## WHAT THIS EXERCISE ASKS:
(1) Decide whether each statement below agrees with the smart city passage, answering yes or no and quoting the words of the passage that settle it. (a) The Global City Teams Challenge was started by the National Institute of Standards and Technology. (b) The second round of the challenge is in its final phase. (c) Recent interest in IoT has centered mainly on industrial uses.
(2) According to the smart city passage, what are the three major arenas for IoT applications?
(3) Carry the smart city passage forward with a paragraph that picks up after its final sentence.

Catalyzing the Internet of Things and Smart Cities ： Global City Teams Challenge

April 11, 2016

Proceedings
First International Workshop on Science of Smart City Operations and Platforms
Vienna, Bundesland Vienna, Austria

Abstract
Many smart city and Internet of Things (IoT) solutions are suffering from fragmentation and lack of economies of scale. To address this issue, the National Institute of Standards and Technology (NIST) initiated the Global City Teams Challenge (GCTC) to catalyze collaboration among different stakeholders. The goal is to design and deploy IoT and smart city solutions that are replicable, scalable, and sustainable, thereby leading to the identification and adoption of a consensus framework for smart city technologies. The second round of GCTC is currently in its first phase. Future smart city projects would benefit from a widely distributed IoT communications fabric that can serve as an infrastructure for the deployment of truly sharable and replicable smart city solutions.

Index Terms
Internet of Things, Smart City, Global City Teams Challenge, GCTC, Replicability, IoT Fabric

Research Areas
Electronics & Telecommunications, Information Technology, Measurements

The concept of Cyber-Physical Systems (CPS) or Internet of Things (IoT), which has been around for more than a decade ^[1], is currently creating a great deal of buzz in the marketplace and media, with a promise to enhance the way we live our lives. There are three major arenas for IoT applications—in the consumer, industrial, and public sectors. Recent interest has mainly focused on the consumer side, including consumer appliances, home area networks and other applications. Industrial applications are promising to improve business outcomes for many sectors, including manufacturing, asset management and healthcare.

## Data for locating words and elements:

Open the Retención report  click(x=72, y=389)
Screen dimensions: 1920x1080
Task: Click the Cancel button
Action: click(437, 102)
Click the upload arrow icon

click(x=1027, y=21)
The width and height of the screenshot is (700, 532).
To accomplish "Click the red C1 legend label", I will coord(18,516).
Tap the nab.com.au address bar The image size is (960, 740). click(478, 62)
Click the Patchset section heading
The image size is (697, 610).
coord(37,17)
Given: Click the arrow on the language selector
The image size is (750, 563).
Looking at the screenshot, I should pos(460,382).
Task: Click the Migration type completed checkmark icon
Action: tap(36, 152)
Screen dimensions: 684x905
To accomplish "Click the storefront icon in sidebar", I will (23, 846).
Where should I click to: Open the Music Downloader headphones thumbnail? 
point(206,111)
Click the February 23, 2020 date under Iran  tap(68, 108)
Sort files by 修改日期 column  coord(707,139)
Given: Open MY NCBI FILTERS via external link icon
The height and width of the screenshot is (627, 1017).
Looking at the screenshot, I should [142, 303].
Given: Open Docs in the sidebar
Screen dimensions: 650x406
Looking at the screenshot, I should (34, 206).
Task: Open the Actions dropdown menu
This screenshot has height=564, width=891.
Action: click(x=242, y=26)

## RESULTS:
(1)
(a) Yes: "the National Institute of Standards and Technology (NIST) initiated the Global City Teams Challenge (GCTC)"
(b) No: "The second round of GCTC is currently in its first phase."
(c) No: "Recent interest has mainly focused on the consumer side"

(2) The consumer, industrial, and public sectors.

(3)
In the case of public sector applications, the Internet of Things is a major enabling concept to accelerate the development and deployment of smart city solutions. This article discusses the overall architecture of IoT and the issues of current practice of smart city deployments. The article then presents a new collaborative approach that uses the concept of a “challenge” for the acceleration of broader and faster adoption.

To understand the basic characteristics of IoT and smart cities, it is useful to analyze the composition of a typical IoT solution and show how the architecture can be mapped to that of smart cities. Figure 1 illustrates a simplified layered architecture of IoT.

At the bottom of the structure is the Hardware layer, where tangible hardware elements such as sensors, actuators, chips, and radios are found. The elements in this layer typically interact directly with the environment, with other hardware elements, or sometimes with the users/consumers.

The next layer is the Communications layer, which is sometimes called “connectivity.” This layer connects and binds different components in the Hardware layer so that information can flow between layers or between hardware components. This is where well-known technologies such as Ethernet, WiFi, cellular, and short-range wireless are found. For some applications, the Communications layer is minimal (e.g., scaled down to an internal bus or to simplified connectivity among different hardware components).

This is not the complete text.